AUFGABEN ::
1. Schreiben Sie aus dem Lesetext über die Red Hot Chili Peppers die Stelle ab, die bei „Immer gut gekleidet“ beginnt und bei „eigener Note verordnet.“ endet.
2. Übersetzen Sie diesen Satz aus dem Lesetext über die Red Hot Chili Peppers ins Englische: „Die Gitarre übernimmt der gerade mal 18-jährige John Frusciante, ein begnadeter Musiker und großer Peppers-Fan, aber auch ein schwieriger Charakter, wie sich noch rausstellen sollte.“

LESETEXT ::
┏━━

Immer gut gekleidet und ernsthaft bei der Sache: Die Red Hot Chili Peppers

Die Gitarre übernimmt der gerade mal 18-jährige John Frusciante, ein begnadeter Musiker und großer Peppers-Fan, aber auch ein schwieriger Charakter, wie sich noch rausstellen sollte. Über sich selbst sagt er: „Bevor ich zur Band gekommen bin, war ich kein Funk-Gitarrist. Wie ich gut mit Flea zusammenspiele, habe ich komplett von Hillel gelernt – und das habe ich dann auf den Kopf gestellt.“ Mit Smith und Frusciante steht das Line-up, mit dem die Red Hot Chili Peppers ihre größten Erfolge feiern würde. Auf dem vierten Album Mother‘s Milk (1989) zündet das zunächst nicht, vielleicht auch, weil Produzent Michael Beinhorn (Soundgarden) der Scheibe einen breiten, verzerrten Gitarrenton mit wenig eigener Note verordnet.

┗━━

BEREITGESTELLTES MATERIAL ::
┏━━

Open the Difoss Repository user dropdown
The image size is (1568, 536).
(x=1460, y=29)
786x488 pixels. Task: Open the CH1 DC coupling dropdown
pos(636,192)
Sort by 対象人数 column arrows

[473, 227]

┗━━

ANTWORTEN JE AUFGABE ::
1.
Immer gut gekleidet und ernsthaft bei der Sache: Die Red Hot Chili Peppers

Die Gitarre übernimmt der gerade mal 18-jährige John Frusciante, ein begnadeter Musiker und großer Peppers-Fan, aber auch ein schwieriger Charakter, wie sich noch rausstellen sollte. Über sich selbst sagt er: „Bevor ich zur Band gekommen bin, war ich kein Funk-Gitarrist. Wie ich gut mit Flea zusammenspiele, habe ich komplett von Hillel gelernt – und das habe ich dann auf den Kopf gestellt.“ Mit Smith und Frusciante steht das Line-up, mit dem die Red Hot Chili Peppers ihre größten Erfolge feiern würde. Auf dem vierten Album Mother‘s Milk (1989) zündet das zunächst nicht, vielleicht auch, weil Produzent Michael Beinhorn (Soundgarden) der Scheibe einen breiten, verzerrten Gitarrenton mit wenig eigener Note verordnet.

2. On guitar is the barely 18-year-old John Frusciante, a gifted musician and big Peppers fan, but also a difficult character, as would later become clear.